Throughout the discussion, Carter, Harris and the labor leaders said that President Donald Trump hasn't delivered on his campaign promises to boost infrastructure in the country and in Minnesota. Republican National Committee spokesperson Preya Samsundar retorted in a written statement following the virtual event that, “While President Trump delivers critical infrastructure projects to Minnesota and leads the Great American Comeback, Joe Biden is hiding in a bunker unable to defend his 40-year record of policies that continue to hurt Minnesotans.”

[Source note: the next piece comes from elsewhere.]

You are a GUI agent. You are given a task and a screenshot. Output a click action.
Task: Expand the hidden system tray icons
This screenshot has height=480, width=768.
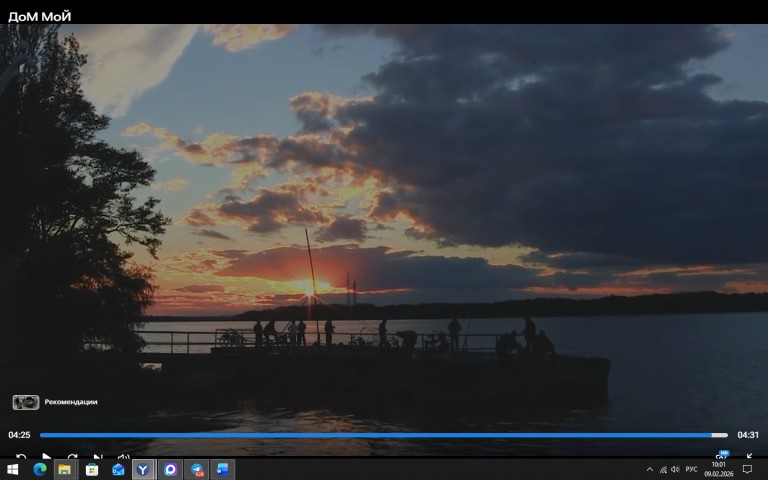pos(649,469)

Though Minnesota holds the nation's longest-running streak of electing Democrats for president, Carter noted that Trump's reelection campaign team is hoping to snap that streak in November. After a "too close for comfort" margin in 2016 -- Democratic presidential candidate Hillary Clinton clinched Minnesota's electoral votes by less than 2 percentage points -- Carter said Republicans see Minnesota as a potential flip opportunity this year.

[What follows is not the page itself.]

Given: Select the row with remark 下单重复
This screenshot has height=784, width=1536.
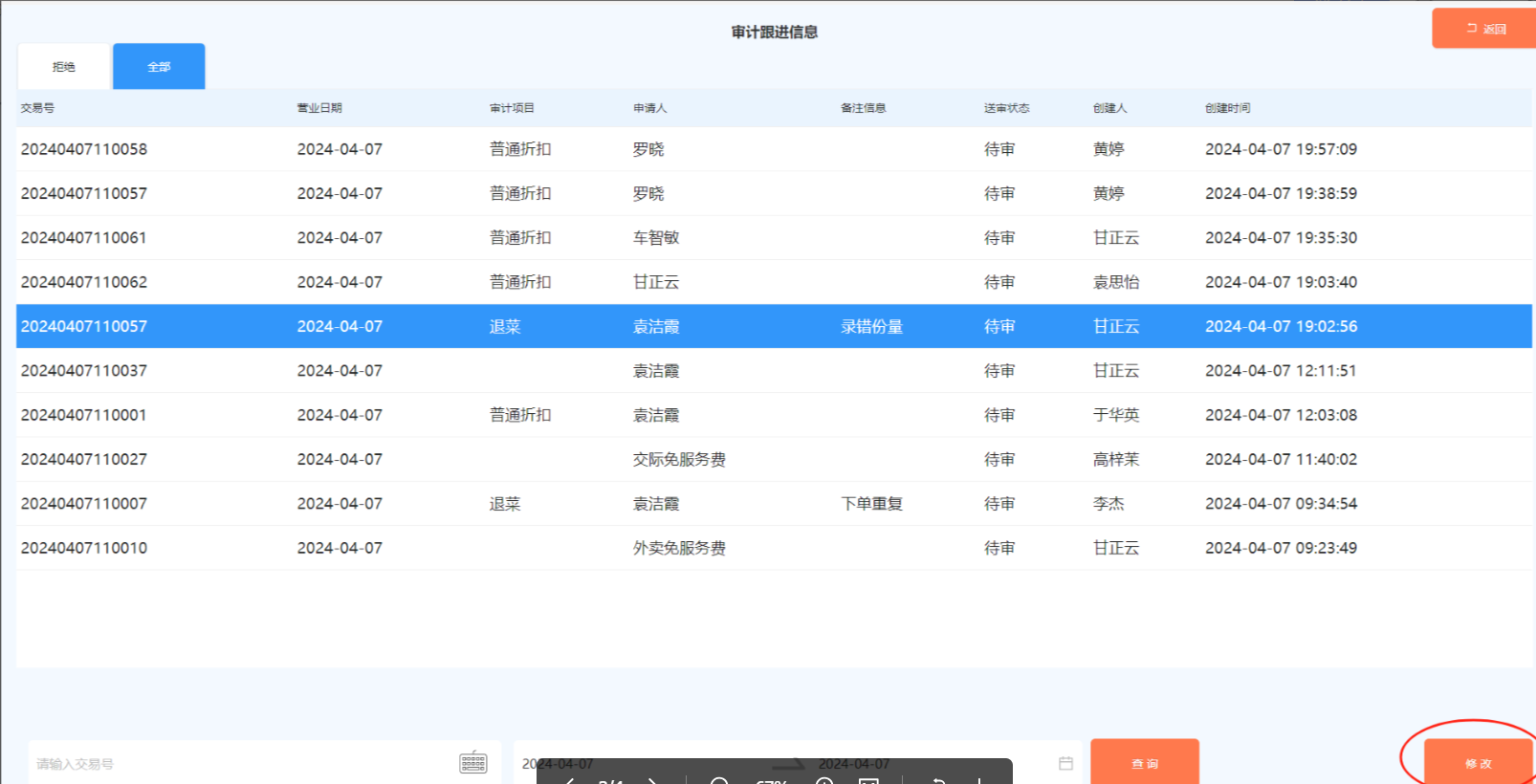Looking at the screenshot, I should coord(871,504).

Samsundar pointed to Democrats' decades of leadership in Minnesota as proof that the state needs change.

"Minnesotans will be reminded that Biden's radical agenda will destroy our economy as they raise taxes, kill jobs and defund the police," she said. (A spokesperson for Biden later clarified that Biden does not support defunding the police.)

Carter said that 2016's close margins and Republicans' intent on flipping Minnesota red mean that Democrats can't take Minnesotans' votes for granted.

"We’re the state that knows how to knock on some doors, how to do some grassroots organizing, how to engage our neighbors and we’re going to need to do all of that," Carter said. "To say that we need a new president right now would be a vast understatement. We need a fundamentally new reawakening of our democracy."